Beyond the simple loop patterns above, the runtime includes several built‑in optimizations that improve scaling and latency:
- GPU streams and async transfers: overlaps minimal snapshot I/O with compute, reducing stalls.
- Memory pooling and tensor reuse: cuts allocator churn and fragmentation; fewer device alloc/free cycles.
- Vectorized processing hooks: processes many agents in batched ops rather than Python loops.
- Active‑set batching: updates only relevant agents (e.g., exposed/infected), keeping per‑step cost proportional to active agents.
- Minimal/env‑only snapshots: bounds trajectory payload; optional downcasting (e.g., int64→int32, bool→uint8).
- Optional mixed precision: leverages fp16/bf16 where profitable to increase throughput.
Why it helps: less time in the Python interpreter and allocator, fewer/lighter device transfers, and more FLOPs devoted to the subset of agents that actually changed.
- Detects and uses vectorized implementations (e.g., via vmap) when available, falling back otherwise.
- Reduces host overhead and enables fused batched kernels for observation/policy/transition.
Why it helps: shifts work from many small ops to fewer larger ops, improving arithmetic intensity and kernel efficiency.
- Single device move at init: tensor leaves are moved once; subsequent steps keep data resident on GPU.
- Dedicated snapshot stream: subsequent snapshots are async and minimal rather than full copies.
Why it helps: avoids repeated CPU↔GPU shuttling and keeps the hot path compute‑bound.

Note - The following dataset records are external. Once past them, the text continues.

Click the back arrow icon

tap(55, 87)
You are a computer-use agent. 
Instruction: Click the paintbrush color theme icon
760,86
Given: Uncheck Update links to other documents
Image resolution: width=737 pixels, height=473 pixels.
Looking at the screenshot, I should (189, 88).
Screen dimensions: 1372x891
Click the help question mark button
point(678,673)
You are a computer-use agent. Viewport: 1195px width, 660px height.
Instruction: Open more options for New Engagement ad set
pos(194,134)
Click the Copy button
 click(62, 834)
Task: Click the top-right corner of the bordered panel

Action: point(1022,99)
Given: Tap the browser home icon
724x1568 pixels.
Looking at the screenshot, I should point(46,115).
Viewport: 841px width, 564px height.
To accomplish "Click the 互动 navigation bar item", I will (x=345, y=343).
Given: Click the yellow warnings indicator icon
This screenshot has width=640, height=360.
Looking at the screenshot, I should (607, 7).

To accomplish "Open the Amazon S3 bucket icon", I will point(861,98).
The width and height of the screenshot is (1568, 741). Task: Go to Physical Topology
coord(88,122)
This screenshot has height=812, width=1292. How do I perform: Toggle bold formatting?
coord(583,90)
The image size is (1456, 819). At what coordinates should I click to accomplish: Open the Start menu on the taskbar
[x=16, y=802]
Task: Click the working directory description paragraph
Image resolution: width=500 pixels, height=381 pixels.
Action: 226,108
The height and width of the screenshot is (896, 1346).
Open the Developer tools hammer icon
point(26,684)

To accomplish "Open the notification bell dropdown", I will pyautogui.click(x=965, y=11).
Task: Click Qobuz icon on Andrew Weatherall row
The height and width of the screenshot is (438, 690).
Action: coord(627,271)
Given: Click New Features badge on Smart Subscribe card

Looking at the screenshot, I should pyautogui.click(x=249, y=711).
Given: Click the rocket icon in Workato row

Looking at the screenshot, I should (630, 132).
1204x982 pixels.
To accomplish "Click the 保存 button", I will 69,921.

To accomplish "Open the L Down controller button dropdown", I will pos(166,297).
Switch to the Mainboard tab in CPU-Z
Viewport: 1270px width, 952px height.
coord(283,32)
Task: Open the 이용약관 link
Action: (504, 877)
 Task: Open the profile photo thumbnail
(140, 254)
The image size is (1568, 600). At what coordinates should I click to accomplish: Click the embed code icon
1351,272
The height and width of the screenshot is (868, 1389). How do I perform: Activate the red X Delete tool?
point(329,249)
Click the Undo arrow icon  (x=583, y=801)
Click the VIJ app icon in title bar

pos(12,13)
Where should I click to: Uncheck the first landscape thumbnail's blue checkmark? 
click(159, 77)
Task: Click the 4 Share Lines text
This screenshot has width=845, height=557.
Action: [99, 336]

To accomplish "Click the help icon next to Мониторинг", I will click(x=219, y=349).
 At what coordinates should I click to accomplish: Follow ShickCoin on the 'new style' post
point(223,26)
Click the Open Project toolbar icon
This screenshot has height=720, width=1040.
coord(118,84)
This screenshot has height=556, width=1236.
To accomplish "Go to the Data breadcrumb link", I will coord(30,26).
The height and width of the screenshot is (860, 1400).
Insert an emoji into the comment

- Sparse edge representations instead of dense adjacency matrices in contact networks.
Why it helps: lowers memory footprint and avoids O(N^2) dense ops, improving performance on large populations.
- Built‑in counters/timers (allocations, reuses, vectorized ops, transfer counts) and
get_performance_stats().
Why it helps: fast feedback to tune batch sizes, active‑set thresholds, and snapshot frequency without full profilers.
- See
analyze_performance/perf-astoria-cuda-vs-cpu.md: CUDA + optimized utils achieve ~71.6× total speedup vs CPU base for Astoria (37,518 agents), with step time ~138× faster. Scaling to NYC shows good efficiency with much larger populations.